Architecture Overview
AI Cost Firewall is a lightweight LLM infrastructure component.
Components
AI Cost Firewall
The Rust + Axum gateway that validates requests, checks caches, forwards misses upstream, stores cache entries, and exposes metrics.
Redis / Valkey
Stores exact cache entries.
Qdrant
Stores semantic cache entries and performs vector search. AI Cost Firewall uses Qdrant gRPC on port 6334.
OpenAI-compatible chat upstream
Receives cache misses.
OpenAI-compatible embedding provider
Semantic caching uses embeddings generated by the configured embedding provider.
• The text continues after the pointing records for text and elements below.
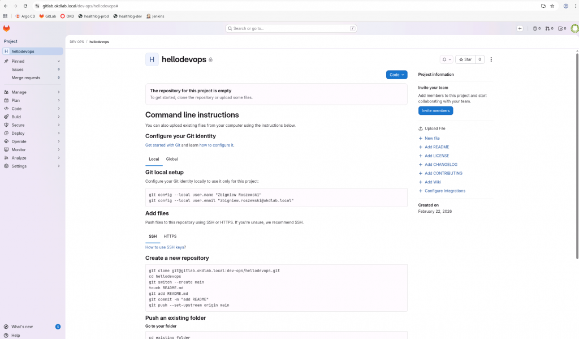The width and height of the screenshot is (579, 339).
Task: Open the project actions kebab menu
Action: click(x=491, y=59)

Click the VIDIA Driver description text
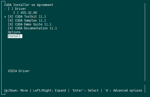[19, 71]
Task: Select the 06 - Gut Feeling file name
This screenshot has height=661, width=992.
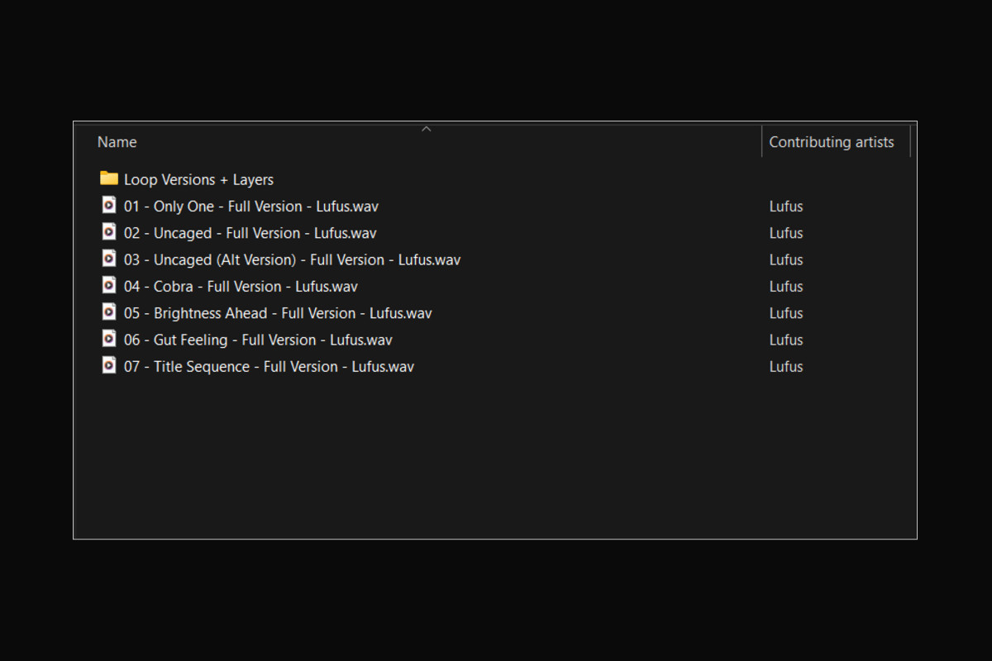Action: coord(258,340)
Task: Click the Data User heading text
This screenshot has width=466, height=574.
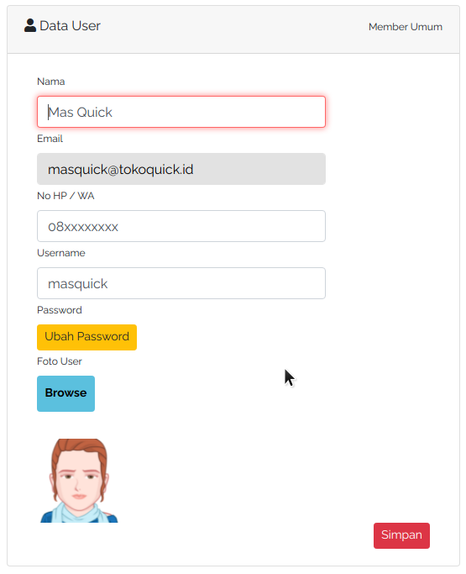Action: click(x=70, y=25)
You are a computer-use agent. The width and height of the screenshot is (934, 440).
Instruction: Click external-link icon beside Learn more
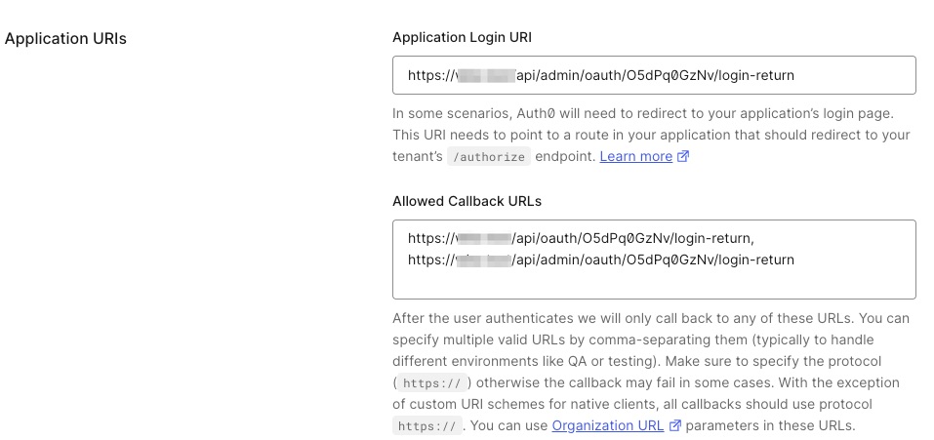tap(683, 156)

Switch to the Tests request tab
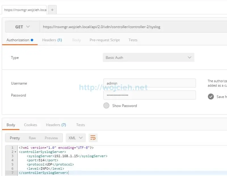coord(133,40)
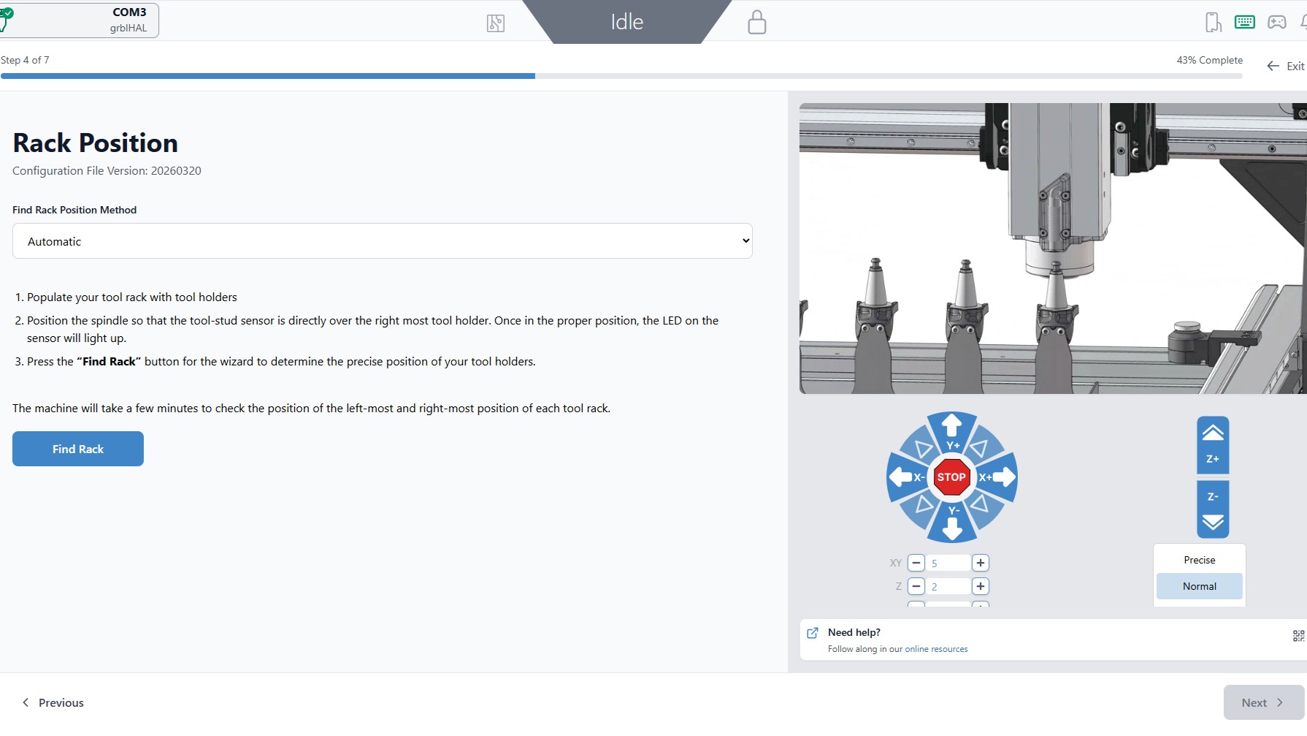Jog the machine in X+ direction
The height and width of the screenshot is (736, 1307).
click(x=1000, y=477)
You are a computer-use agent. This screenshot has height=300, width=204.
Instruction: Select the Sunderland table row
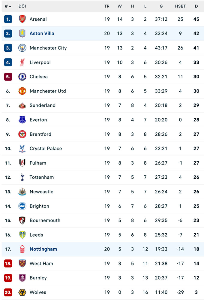coord(102,105)
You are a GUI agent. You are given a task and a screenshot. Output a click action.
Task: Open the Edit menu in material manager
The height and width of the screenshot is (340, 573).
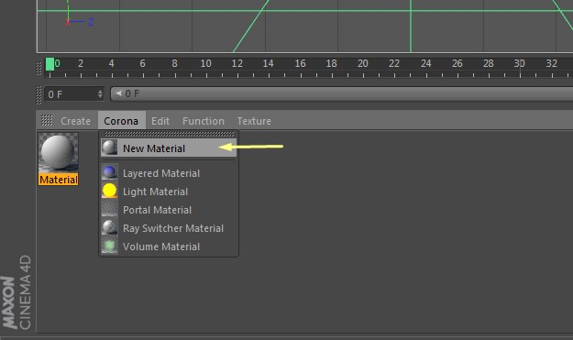tap(160, 121)
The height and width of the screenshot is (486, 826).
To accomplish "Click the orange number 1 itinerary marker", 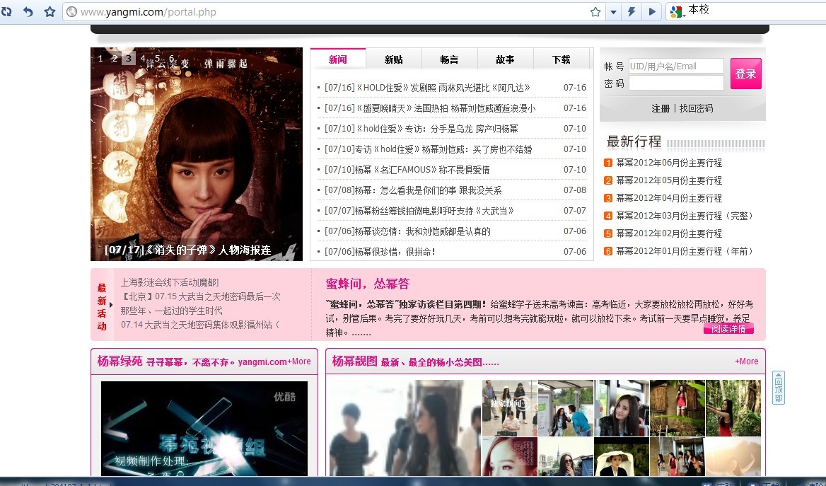I will pos(606,163).
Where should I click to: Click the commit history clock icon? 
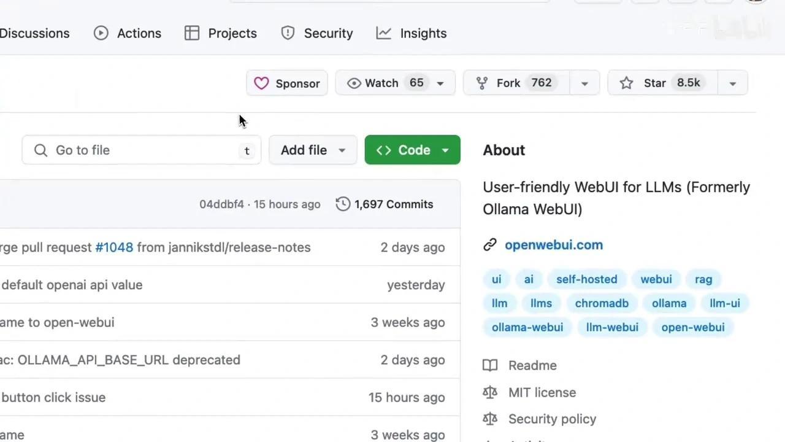[343, 204]
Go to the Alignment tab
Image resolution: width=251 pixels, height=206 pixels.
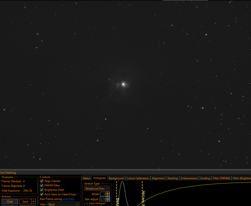coord(158,178)
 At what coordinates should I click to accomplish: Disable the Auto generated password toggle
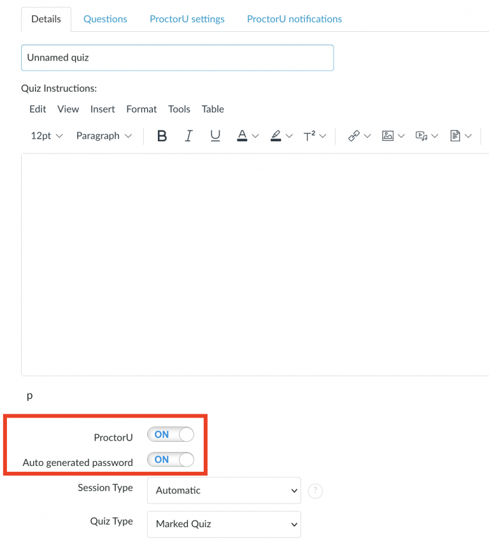coord(171,460)
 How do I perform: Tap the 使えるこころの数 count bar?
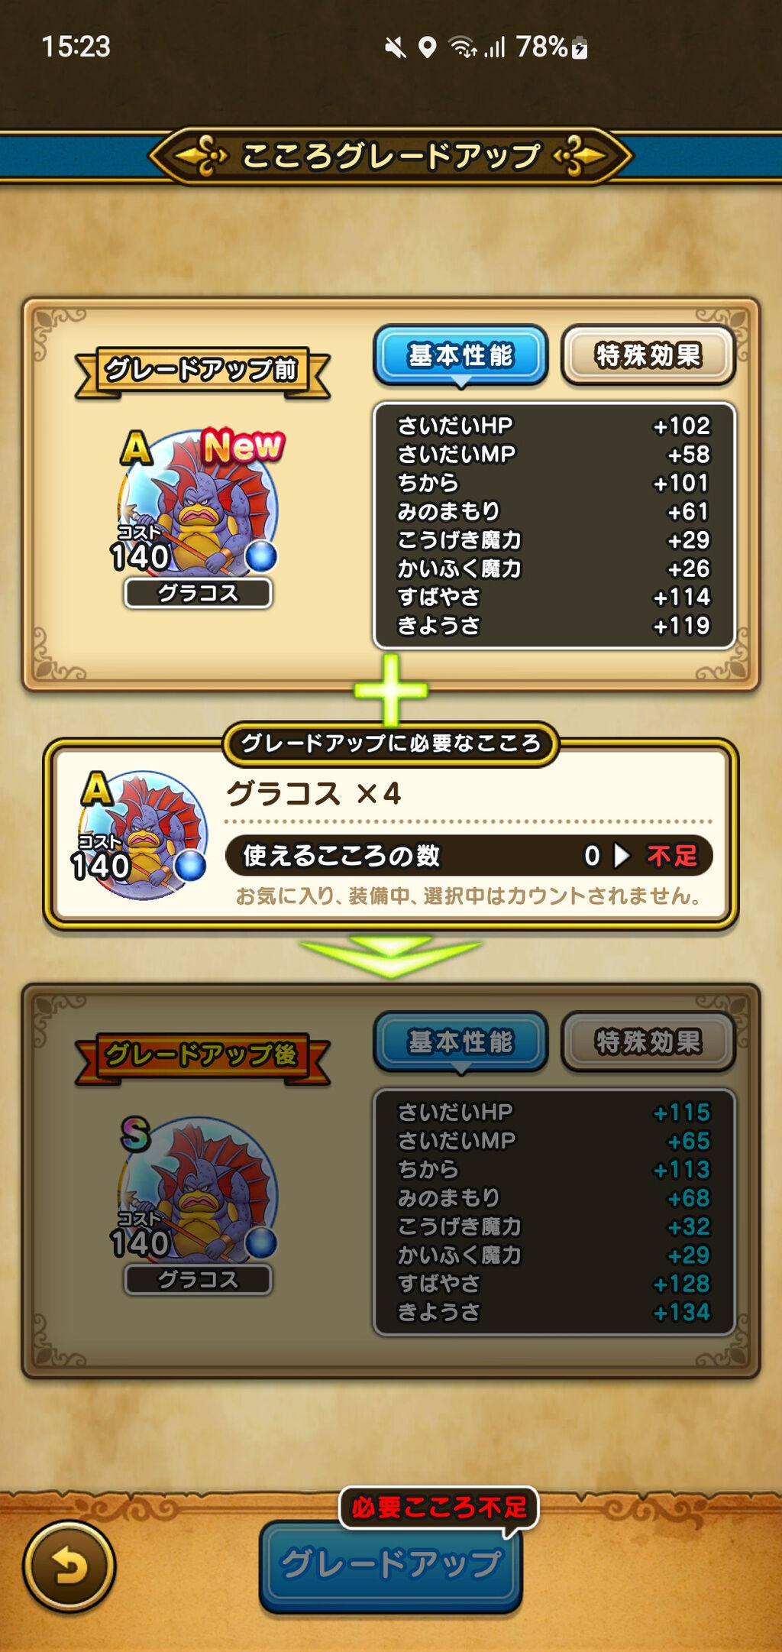tap(469, 855)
The embedding provider may be the same service as the chat upstream or a separate OpenAI-compatible endpoint.
OpenAI-Compatible Provider Flexibility
AI Cost Firewall supports practical OpenAI-compatible providers including:
- OpenAI
- Ollama
- LM Studio
- vLLM
- LiteLLM
- OpenRouter
without requiring provider-specific configuration blocks.
The deployment stack also includes:
- Prometheus
- Grafana
- Overview dashboard
- Diagnostics dashboard
See:
deploy/examples/
Prometheus and Grafana
Prometheus scrapes /metrics; Grafana visualizes cache performance, savings, and diagnostics.